The action then shifts, in flashback, to Lynne’s younger years, when she leaves her family for her new life with Truman and the movement. After the shooting, Tommy Odds rapes her. He returns with three friends and encourages them to do the same, but they refuse. Lynne, hysterical, entertains thoughts of leaving and tells Truman what happened, but he doesn’t believe her. Tommy tells Truman that Lynne is with him solely to atone for her sins, out of guilt for the racism blacks had suffered for centuries. Lynne and Truman grow increasingly distant, as Lynne eventually seduces or succumbs to the sexual advances of his friends and other men in the community. Eventually, the men tire of her and, pregnant, she moves to New York and lives on welfare. Truman also moves to New York, where he becomes an artist. When Lynne comes to his apartment uptown to tell him that Camara has been attacked by a man and hospitalized, she discovers that he is living with a young blond woman. After Camara dies, Truman sends for Meridian, who arrives to comfort him and Lynne. Lynne recalls her impressions of southern Jews and the way they treated her. She eventually resolves she has no regrets for leaving her past, and its association with white oppressors, behind.

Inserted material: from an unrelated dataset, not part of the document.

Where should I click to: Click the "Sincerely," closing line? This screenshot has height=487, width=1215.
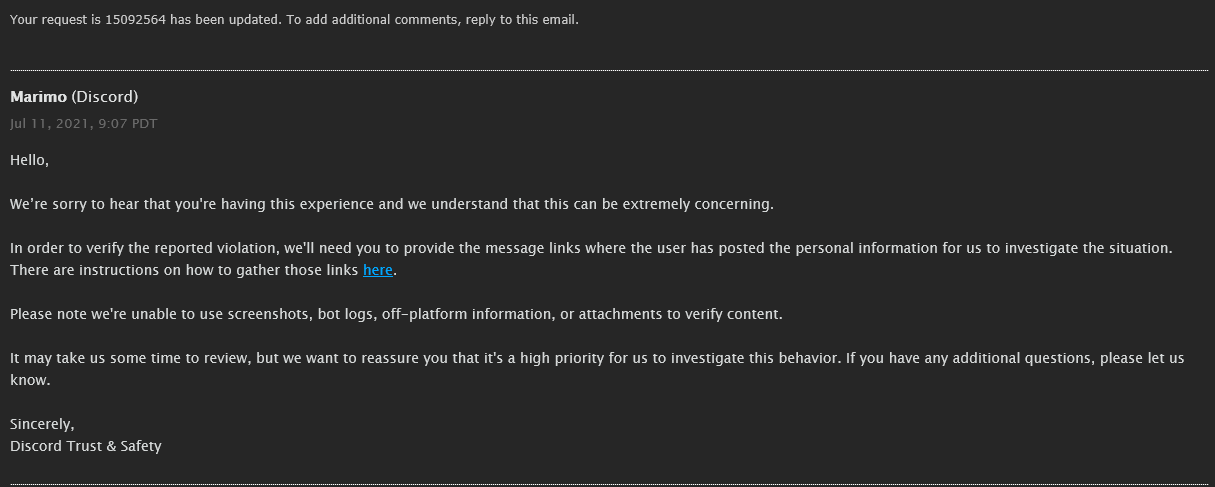42,424

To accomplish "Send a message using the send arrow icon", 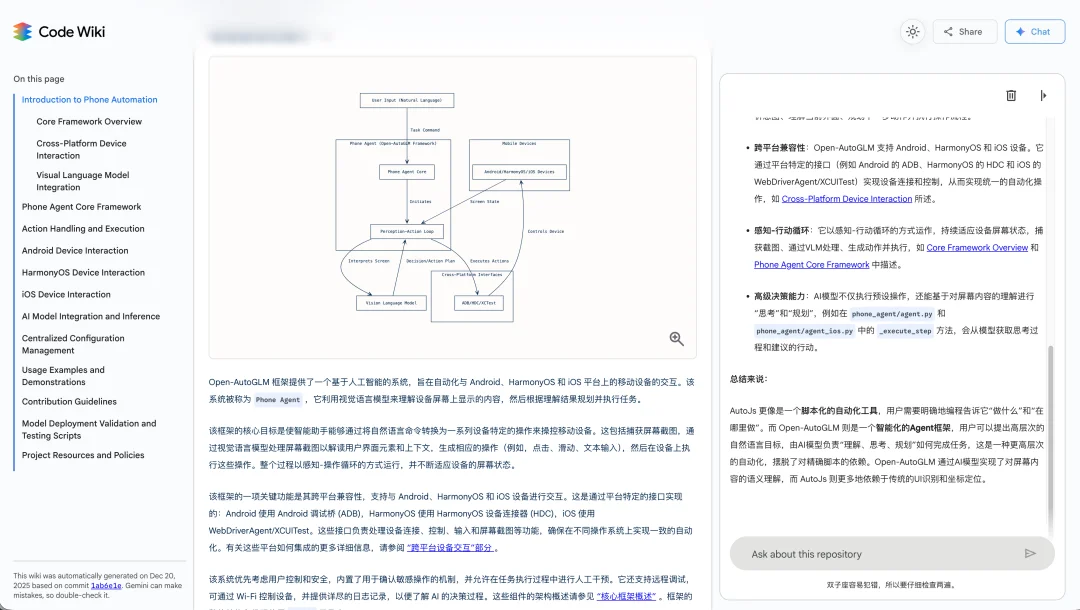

The novel’s final section opens with the Atlanta funeral cortege of Martin Luther King, Jr. Eight years later, Meridian struggles with questions of radicalism and how the movement ultimately turned out. Truman finds it easier to leave such issues alone. Meridian remains in her small town, advocating for the black residents to vote and try to change their lot. She recalls the time she took to regularly attend church services. Once, an old man, whose radical son had been killed while working for the movement, addressed the congregation. Meridian regained her wavering desire to kill on behalf of the rights of blacks. She and Truman continue their voter-registration drives in earnest. Truman tells Lynne he loves her and will support her as a friend. Truman asks Meridian to love him as she once did. Meridian readily asserts that she does love him but that her feelings have changed. Cured of her illness, Meridian prepares to move on, leaving Truman behind to continue the work that she started in Chicokema. Reading the poems she has posted on the wall, Truman falls to the floor in a swoon. Upon awakening, he concludes that he must take up the internal struggle of which Meridian has finally freed herself.